Target position records

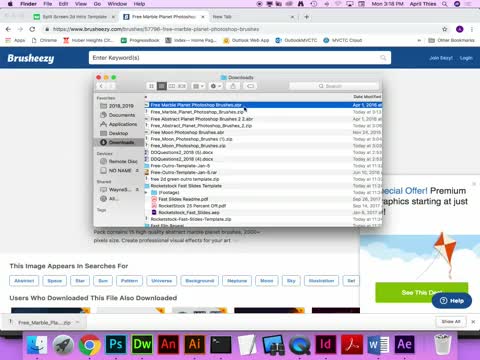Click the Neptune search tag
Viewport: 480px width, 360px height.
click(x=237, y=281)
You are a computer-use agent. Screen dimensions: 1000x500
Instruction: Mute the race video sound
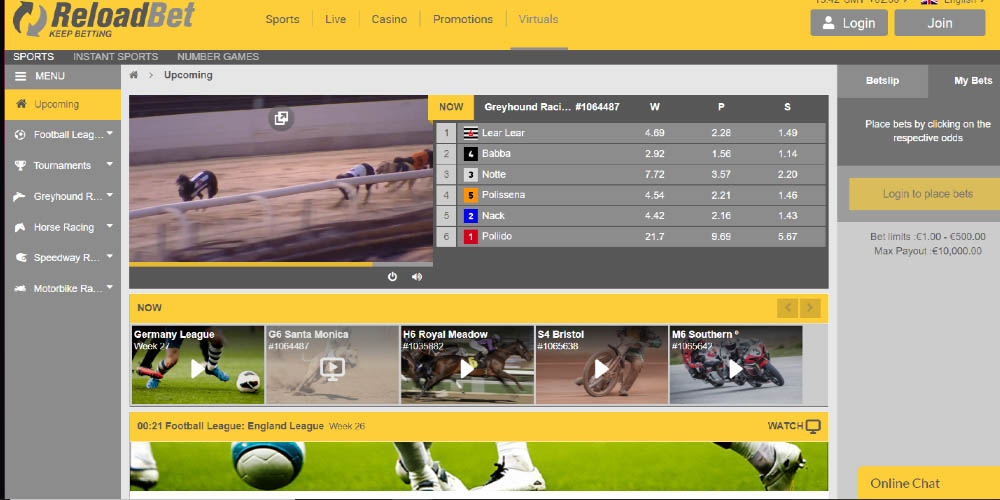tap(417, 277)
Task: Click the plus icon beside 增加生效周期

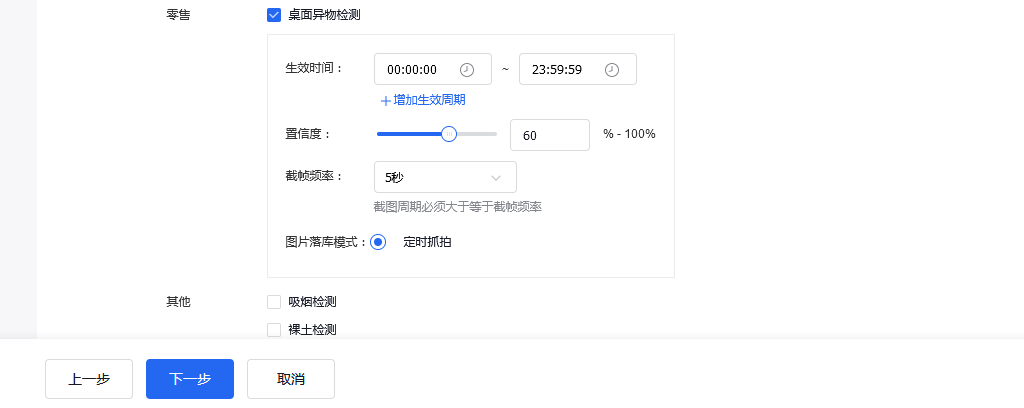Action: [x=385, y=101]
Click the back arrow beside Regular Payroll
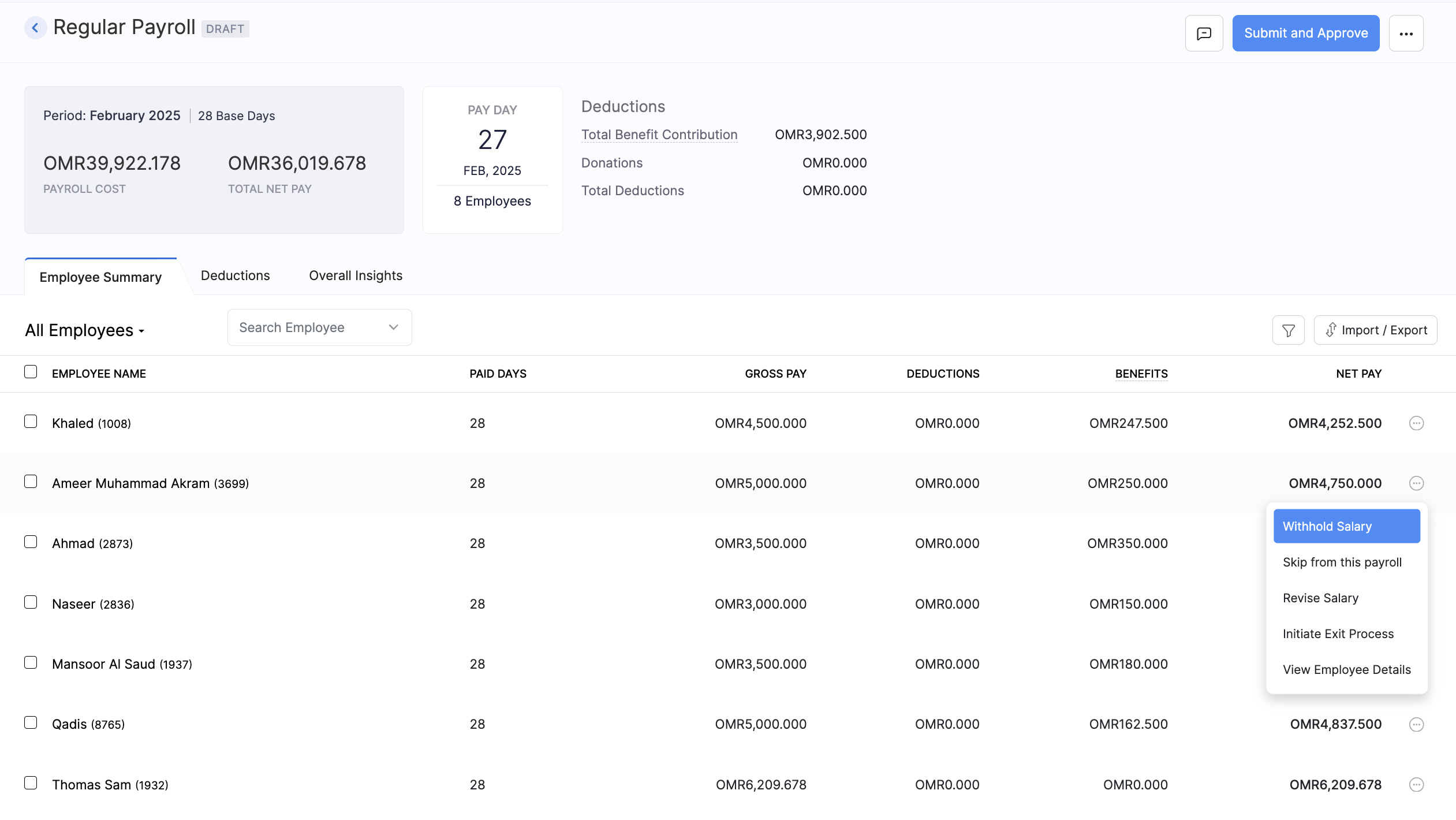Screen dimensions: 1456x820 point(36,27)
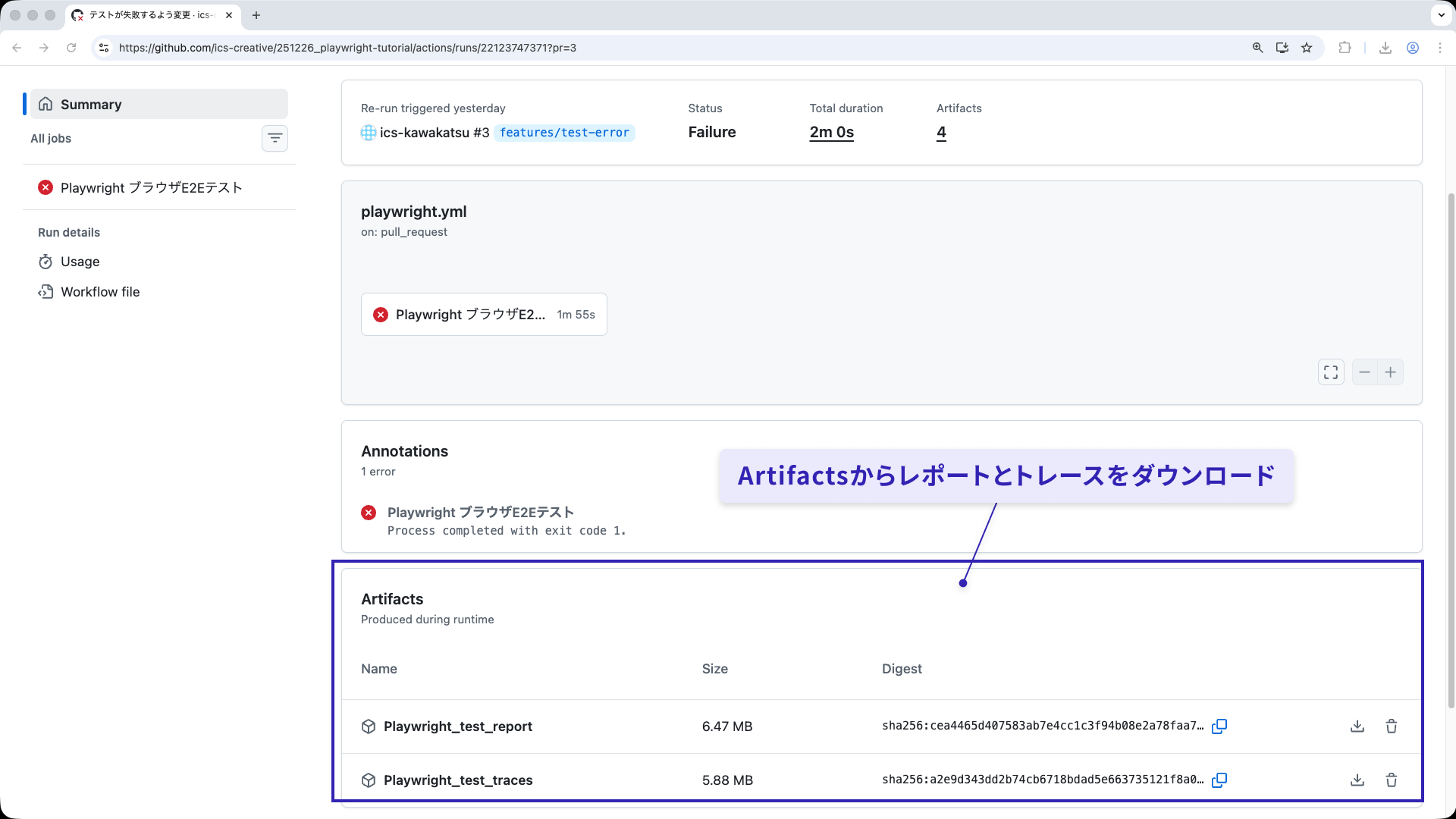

**Work to do:** Please format the lines above as a Markdown table with the columns Row and Text, numbering each line and skipping any blank ones. Leave the pictures out of your answer.

**Problem solution:**
| Row | Text |
|---|---|
| 1 | Click the Neptune search tag |
| 2 | Viewport: 480px width, 360px height. |
| 3 | click(x=237, y=281) |
| 4 | You are a computer-use agent. Screen dimensions: 1000x500 |
| 5 | Instruction: Mute the race video sound |
| 6 | tap(417, 277) |
| 7 | Task: Click the plus icon beside 增加生效周期 |
| 8 | Action: [x=385, y=101] |
| 9 | Click the back arrow beside Regular Payroll |
| 10 | Screen dimensions: 1456x820 point(36,27) |